После крушения российского капитализма появилось выражение «искать пятый угол». Эту незамысловатую тюремно-камерную многозначность я в подрывных целях эксплуатировал еще в Союзе, дав самой первой своей повести название «Пятый угол». Редактора боялись. В молодежном московском журнале повесть появилась как «Свидание с памятью», заставляя предположить, что память эту у автора предварительно отшибло. Но были люди и смелей, так что в книжке, которая в год моего невозвращения успела выйти в издательстве «Советский писатель», «угол» свой мне удалось восстановить.
Впоследствии, когда стало можно, много было точно таких названий, полностью обессмысливших мое первородство. Что обидно, но справедливо исторически. Это в накрывшейся сверхдержаве счастья намеки на страдания считались подрыванием основ. Теперь же в язвы вставляй хоть по локоть, никто не удивится. Знаем, скажут. Фистинг называется.
Что же касается самой жилплощади, точней, того, что от нее осталось…
Тут надо признаться, что странное чувство стеснения испытываю я, вне лона родины пронизавший без оглядки бесчисленные и разнообразные формы бытования, включавшие не только мансарды и дворцы, но даже баржу на набережной Кеннеди с видом на остров изначальной статуи Свободы. Что говорить! Сон, сонм, призрачные анфилады, которые сейчас прохожу я вспять, чтобы там, в конце, то есть в начале, влезть с головой в квартирный вопрос.
Как тут не ободраться?
В канун катастрофы (которая только чудом не стала «всемирно-исторической») там, на предпоследнем этаже доходного дома, квартировать считалось разве что только дозволительно — в начале жизни. Но в свои двадцать прапорщик, воюющий два года и получивший Анну за Брусиловский прорыв, был социально ущемлен. Фамильное предание гласит, что Нюша, в бабу Нюшу, которую я застал, далеко еще не превратившаяся, очень была обижена, когда он перед своими однокашниками по Владимирскому юнкерскому выдавал ее, бабушкину родственницу, за служанку.
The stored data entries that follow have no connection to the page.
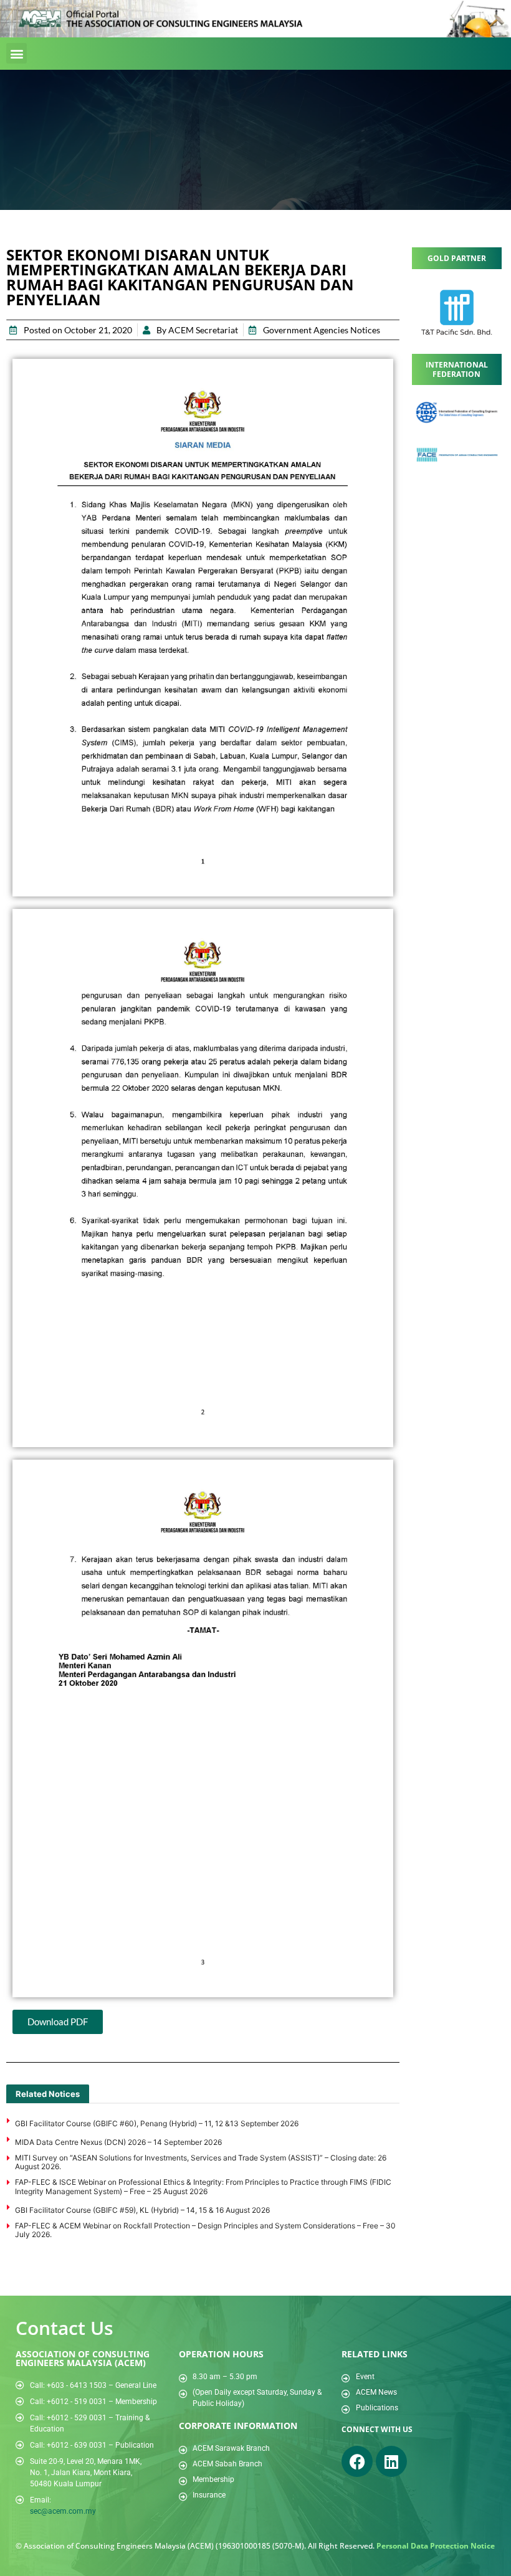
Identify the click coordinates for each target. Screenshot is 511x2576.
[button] (16, 53)
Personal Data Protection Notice (435, 2545)
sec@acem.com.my (63, 2511)
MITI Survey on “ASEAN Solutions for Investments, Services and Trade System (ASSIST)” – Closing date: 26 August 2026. (200, 2162)
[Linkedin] (391, 2461)
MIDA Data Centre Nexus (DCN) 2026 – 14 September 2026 (118, 2142)
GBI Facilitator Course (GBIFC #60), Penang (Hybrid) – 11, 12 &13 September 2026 (156, 2123)
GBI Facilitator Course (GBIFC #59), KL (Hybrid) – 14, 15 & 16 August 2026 (142, 2210)
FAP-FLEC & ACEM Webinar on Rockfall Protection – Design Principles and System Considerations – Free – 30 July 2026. (205, 2230)
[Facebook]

Со своей стороны могу добавить, что крутая лестница с перилами, ободранными до железа, непрочность вокруг пролета, в черноту которого я в детстве плевал для храбрости, преодолевая знание о сброшенных или бросившихся туда от отчаяния жильцах, до сих пор преследует меня в кошмарах, достигающих визуальной грандиозности культовой «Бразилии» или «Властелина колец».
И однако, помимо парадного двухстворчатого, был еще черный ход, две залы с венецианскими окнами в ущелье переулка, ставшего улицей Ломоносова, плюс маленькая комната, каморка служанки, и кухня, которые выходят в каменный мешок внутреннего двора.